**Activity:**
Every entry must be repeated exactly in the answer.

**Extracted material:**
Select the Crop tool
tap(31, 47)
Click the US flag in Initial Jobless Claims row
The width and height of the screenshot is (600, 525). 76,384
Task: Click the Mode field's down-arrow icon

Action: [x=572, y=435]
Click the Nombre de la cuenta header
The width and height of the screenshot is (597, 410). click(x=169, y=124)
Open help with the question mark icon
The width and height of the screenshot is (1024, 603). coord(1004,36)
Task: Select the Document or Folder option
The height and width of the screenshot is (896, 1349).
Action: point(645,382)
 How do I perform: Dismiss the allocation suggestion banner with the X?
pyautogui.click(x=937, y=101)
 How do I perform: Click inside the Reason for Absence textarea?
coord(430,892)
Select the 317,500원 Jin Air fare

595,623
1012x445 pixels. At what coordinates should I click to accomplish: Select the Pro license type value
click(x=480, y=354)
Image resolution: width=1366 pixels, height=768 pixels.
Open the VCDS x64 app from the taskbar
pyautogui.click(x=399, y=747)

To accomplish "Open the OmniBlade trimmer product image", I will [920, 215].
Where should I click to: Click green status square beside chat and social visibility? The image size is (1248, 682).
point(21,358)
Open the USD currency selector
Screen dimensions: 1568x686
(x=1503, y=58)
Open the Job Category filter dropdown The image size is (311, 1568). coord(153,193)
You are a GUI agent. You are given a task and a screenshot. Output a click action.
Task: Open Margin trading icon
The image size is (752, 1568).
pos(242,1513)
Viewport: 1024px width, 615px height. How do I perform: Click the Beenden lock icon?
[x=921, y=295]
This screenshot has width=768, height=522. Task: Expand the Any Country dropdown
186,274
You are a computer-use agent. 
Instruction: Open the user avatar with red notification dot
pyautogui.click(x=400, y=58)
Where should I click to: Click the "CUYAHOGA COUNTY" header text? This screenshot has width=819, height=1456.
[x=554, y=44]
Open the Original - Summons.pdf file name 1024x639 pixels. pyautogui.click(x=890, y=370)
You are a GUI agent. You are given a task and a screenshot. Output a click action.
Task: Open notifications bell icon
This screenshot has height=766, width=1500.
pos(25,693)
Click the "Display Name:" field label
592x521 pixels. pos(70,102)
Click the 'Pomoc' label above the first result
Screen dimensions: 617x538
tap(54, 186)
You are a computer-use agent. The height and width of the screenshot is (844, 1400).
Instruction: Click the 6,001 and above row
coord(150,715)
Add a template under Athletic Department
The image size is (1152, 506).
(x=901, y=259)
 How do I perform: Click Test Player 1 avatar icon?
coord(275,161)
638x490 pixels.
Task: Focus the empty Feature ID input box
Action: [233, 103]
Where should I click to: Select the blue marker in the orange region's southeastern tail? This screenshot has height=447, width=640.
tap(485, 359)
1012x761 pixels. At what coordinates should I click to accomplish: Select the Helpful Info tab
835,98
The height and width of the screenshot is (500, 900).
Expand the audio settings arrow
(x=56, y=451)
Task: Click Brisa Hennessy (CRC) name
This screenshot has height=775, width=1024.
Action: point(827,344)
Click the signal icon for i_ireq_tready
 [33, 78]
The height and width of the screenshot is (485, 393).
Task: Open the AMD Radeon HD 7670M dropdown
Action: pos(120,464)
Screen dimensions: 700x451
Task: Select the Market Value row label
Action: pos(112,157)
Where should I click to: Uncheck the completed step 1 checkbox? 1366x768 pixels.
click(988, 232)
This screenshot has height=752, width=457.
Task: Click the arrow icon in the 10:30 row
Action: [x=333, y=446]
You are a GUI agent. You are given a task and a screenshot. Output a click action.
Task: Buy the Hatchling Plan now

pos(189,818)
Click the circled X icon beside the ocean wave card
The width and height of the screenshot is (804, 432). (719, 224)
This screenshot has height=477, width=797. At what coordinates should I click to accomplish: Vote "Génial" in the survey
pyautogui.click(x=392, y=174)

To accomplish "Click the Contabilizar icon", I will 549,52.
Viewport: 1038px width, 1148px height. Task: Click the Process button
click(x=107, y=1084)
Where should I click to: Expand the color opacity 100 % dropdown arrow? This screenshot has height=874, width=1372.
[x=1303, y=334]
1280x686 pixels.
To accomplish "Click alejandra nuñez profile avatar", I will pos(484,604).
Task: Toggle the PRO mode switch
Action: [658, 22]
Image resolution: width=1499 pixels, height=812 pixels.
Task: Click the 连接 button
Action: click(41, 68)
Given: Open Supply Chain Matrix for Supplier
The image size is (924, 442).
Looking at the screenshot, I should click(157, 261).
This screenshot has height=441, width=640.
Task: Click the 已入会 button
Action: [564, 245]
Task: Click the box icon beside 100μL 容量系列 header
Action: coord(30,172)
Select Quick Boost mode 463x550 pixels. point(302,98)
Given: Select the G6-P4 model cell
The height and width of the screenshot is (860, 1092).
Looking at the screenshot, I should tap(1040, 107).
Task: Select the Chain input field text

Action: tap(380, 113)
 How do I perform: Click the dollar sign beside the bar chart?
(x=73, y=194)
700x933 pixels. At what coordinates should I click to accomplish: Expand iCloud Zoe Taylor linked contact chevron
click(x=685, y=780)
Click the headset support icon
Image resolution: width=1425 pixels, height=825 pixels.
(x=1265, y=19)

**Reply:**
Select the Crop tool
tap(31, 47)
Click the US flag in Initial Jobless Claims row
The width and height of the screenshot is (600, 525). 76,384
Task: Click the Mode field's down-arrow icon

Action: [x=572, y=435]
Click the Nombre de la cuenta header
The width and height of the screenshot is (597, 410). click(x=169, y=124)
Open help with the question mark icon
The width and height of the screenshot is (1024, 603). coord(1004,36)
Task: Select the Document or Folder option
The height and width of the screenshot is (896, 1349).
Action: point(645,382)
 How do I perform: Dismiss the allocation suggestion banner with the X?
pyautogui.click(x=937, y=101)
 How do I perform: Click inside the Reason for Absence textarea?
coord(430,892)
Select the 317,500원 Jin Air fare

595,623
1012x445 pixels. At what coordinates should I click to accomplish: Select the Pro license type value
click(x=480, y=354)
Image resolution: width=1366 pixels, height=768 pixels.
Open the VCDS x64 app from the taskbar
pyautogui.click(x=399, y=747)

To accomplish "Open the OmniBlade trimmer product image", I will [920, 215].
Where should I click to: Click green status square beside chat and social visibility? The image size is (1248, 682).
point(21,358)
Open the USD currency selector
Screen dimensions: 1568x686
(x=1503, y=58)
Open the Job Category filter dropdown The image size is (311, 1568). coord(153,193)
You are a GUI agent. You are given a task and a screenshot. Output a click action.
Task: Open Margin trading icon
The image size is (752, 1568).
pos(242,1513)
Viewport: 1024px width, 615px height. How do I perform: Click the Beenden lock icon?
[x=921, y=295]
This screenshot has width=768, height=522. Task: Expand the Any Country dropdown
186,274
You are a computer-use agent. 
Instruction: Open the user avatar with red notification dot
pyautogui.click(x=400, y=58)
Where should I click to: Click the "CUYAHOGA COUNTY" header text? This screenshot has width=819, height=1456.
[x=554, y=44]
Open the Original - Summons.pdf file name 1024x639 pixels. pyautogui.click(x=890, y=370)
You are a GUI agent. You are given a task and a screenshot. Output a click action.
Task: Open notifications bell icon
This screenshot has height=766, width=1500.
pos(25,693)
Click the "Display Name:" field label
592x521 pixels. pos(70,102)
Click the 'Pomoc' label above the first result
Screen dimensions: 617x538
tap(54, 186)
You are a computer-use agent. The height and width of the screenshot is (844, 1400).
Instruction: Click the 6,001 and above row
coord(150,715)
Add a template under Athletic Department
The image size is (1152, 506).
(x=901, y=259)
 How do I perform: Click Test Player 1 avatar icon?
coord(275,161)
638x490 pixels.
Task: Focus the empty Feature ID input box
Action: [233, 103]
Where should I click to: Select the blue marker in the orange region's southeastern tail? This screenshot has height=447, width=640.
tap(485, 359)
1012x761 pixels. At what coordinates should I click to accomplish: Select the Helpful Info tab
835,98
The height and width of the screenshot is (500, 900).
Expand the audio settings arrow
(x=56, y=451)
Task: Click Brisa Hennessy (CRC) name
This screenshot has height=775, width=1024.
Action: point(827,344)
Click the signal icon for i_ireq_tready
 [33, 78]
The height and width of the screenshot is (485, 393).
Task: Open the AMD Radeon HD 7670M dropdown
Action: pos(120,464)
Screen dimensions: 700x451
Task: Select the Market Value row label
Action: pos(112,157)
Where should I click to: Uncheck the completed step 1 checkbox? 1366x768 pixels.
click(988, 232)
This screenshot has height=752, width=457.
Task: Click the arrow icon in the 10:30 row
Action: [x=333, y=446]
You are a GUI agent. You are given a task and a screenshot. Output a click action.
Task: Buy the Hatchling Plan now

pos(189,818)
Click the circled X icon beside the ocean wave card
The width and height of the screenshot is (804, 432). (719, 224)
This screenshot has height=477, width=797. At what coordinates should I click to accomplish: Vote "Génial" in the survey
pyautogui.click(x=392, y=174)

To accomplish "Click the Contabilizar icon", I will 549,52.
Viewport: 1038px width, 1148px height. Task: Click the Process button
click(x=107, y=1084)
Where should I click to: Expand the color opacity 100 % dropdown arrow? This screenshot has height=874, width=1372.
[x=1303, y=334]
1280x686 pixels.
To accomplish "Click alejandra nuñez profile avatar", I will pos(484,604).
Task: Toggle the PRO mode switch
Action: [658, 22]
Image resolution: width=1499 pixels, height=812 pixels.
Task: Click the 连接 button
Action: click(41, 68)
Given: Open Supply Chain Matrix for Supplier
The image size is (924, 442).
Looking at the screenshot, I should click(157, 261).
This screenshot has height=441, width=640.
Task: Click the 已入会 button
Action: [564, 245]
Task: Click the box icon beside 100μL 容量系列 header
Action: coord(30,172)
Select Quick Boost mode 463x550 pixels. point(302,98)
Given: Select the G6-P4 model cell
The height and width of the screenshot is (860, 1092).
Looking at the screenshot, I should tap(1040, 107).
Task: Select the Chain input field text

Action: tap(380, 113)
 How do I perform: Click the dollar sign beside the bar chart?
(x=73, y=194)
700x933 pixels. At what coordinates should I click to accomplish: Expand iCloud Zoe Taylor linked contact chevron
click(x=685, y=780)
Click the headset support icon
Image resolution: width=1425 pixels, height=825 pixels.
(x=1265, y=19)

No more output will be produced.